The next morning I woke up at The Brown Hotel, between the cool, luscious, high- thread count sheets to the sound of, well, nothing. No Julia morning chirping, no baby music songs. Solemnly I showered, dressed and checked the time. I bolted from the Brown with my binder of writer selections pre-selected for class discussion by the workshop leader, my workshop sample, ball point pens, highlighters, cell phone and work Blackberry. My clog clad feet sprinted along the two blocks that stretched to my classroom, my cell phone jammed under my left ear, my purse dangling from my right shoulder. Binder jammed under a pit. I hurried past a gnarled, curled tree whose strong bows held pom-pom sized magnolias, spraying out two stories high. The heavily scented air punche my nose. hard. I was far from New York City in so many ways.
“ Hi, Mom,” I said passing the public library, “How are my girls doing?”
“ Julia it’s your Mommy on the phone!” my mother said with enough volume so I could hear. And with that my stomach formed into a French knot, another loop, and another warm, exquisite torture.
“Say hi Julia! Say hi!”
Heavy breathing followed. Some days, when lucky , a BA ba, BA would rise into the receiver.
A week after Julia and I came home, back in February, Ronda gave my this advice. “When you’re working Mom, whereever you are you think you should be in the other place. Home? Work?
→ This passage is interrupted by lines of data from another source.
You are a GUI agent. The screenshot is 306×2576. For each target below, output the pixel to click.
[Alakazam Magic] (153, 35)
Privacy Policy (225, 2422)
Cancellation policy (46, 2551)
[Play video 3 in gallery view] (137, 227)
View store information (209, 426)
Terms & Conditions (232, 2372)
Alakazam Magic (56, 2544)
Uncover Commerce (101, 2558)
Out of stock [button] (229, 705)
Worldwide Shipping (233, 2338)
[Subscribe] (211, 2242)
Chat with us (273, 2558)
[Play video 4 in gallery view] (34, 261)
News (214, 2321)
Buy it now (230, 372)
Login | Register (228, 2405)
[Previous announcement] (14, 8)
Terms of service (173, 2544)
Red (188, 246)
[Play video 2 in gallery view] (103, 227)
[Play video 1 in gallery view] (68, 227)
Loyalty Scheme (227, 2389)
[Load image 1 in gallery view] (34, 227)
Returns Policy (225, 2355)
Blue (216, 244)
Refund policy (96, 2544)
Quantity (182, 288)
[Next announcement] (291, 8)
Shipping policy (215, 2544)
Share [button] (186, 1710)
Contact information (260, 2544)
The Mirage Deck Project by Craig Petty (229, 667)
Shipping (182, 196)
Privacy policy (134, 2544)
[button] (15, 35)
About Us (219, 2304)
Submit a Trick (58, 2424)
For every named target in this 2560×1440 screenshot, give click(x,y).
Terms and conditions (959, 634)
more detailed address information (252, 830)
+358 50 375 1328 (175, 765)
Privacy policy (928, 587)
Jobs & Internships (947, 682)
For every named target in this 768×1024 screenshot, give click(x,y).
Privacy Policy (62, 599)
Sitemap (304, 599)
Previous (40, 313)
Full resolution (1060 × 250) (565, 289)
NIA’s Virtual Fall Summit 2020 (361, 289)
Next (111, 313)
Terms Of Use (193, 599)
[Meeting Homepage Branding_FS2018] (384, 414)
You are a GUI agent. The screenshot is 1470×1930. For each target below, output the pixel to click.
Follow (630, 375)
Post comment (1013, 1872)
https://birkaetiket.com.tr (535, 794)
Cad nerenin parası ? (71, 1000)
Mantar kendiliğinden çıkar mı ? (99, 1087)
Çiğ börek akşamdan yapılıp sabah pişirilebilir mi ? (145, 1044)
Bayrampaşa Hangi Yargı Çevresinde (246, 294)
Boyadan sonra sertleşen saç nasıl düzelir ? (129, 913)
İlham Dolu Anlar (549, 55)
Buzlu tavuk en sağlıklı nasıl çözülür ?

You are constantly wishing things were different.”
I thought I understood her edict back in February, and again after I’d returned to work during the last dregs of March. Only now I really did. So, after two days of living solely as a writer, mothering by remote control, dialing in between lectures, and swimming in the warm waters of creatively and literature, I let go. I let grandma, be grandma. I trusted.
I’d forgotten how much I love the company of writers. Grad school, for me is a Petri dish of warm riches. A gift I can’t wait to share with my daughter.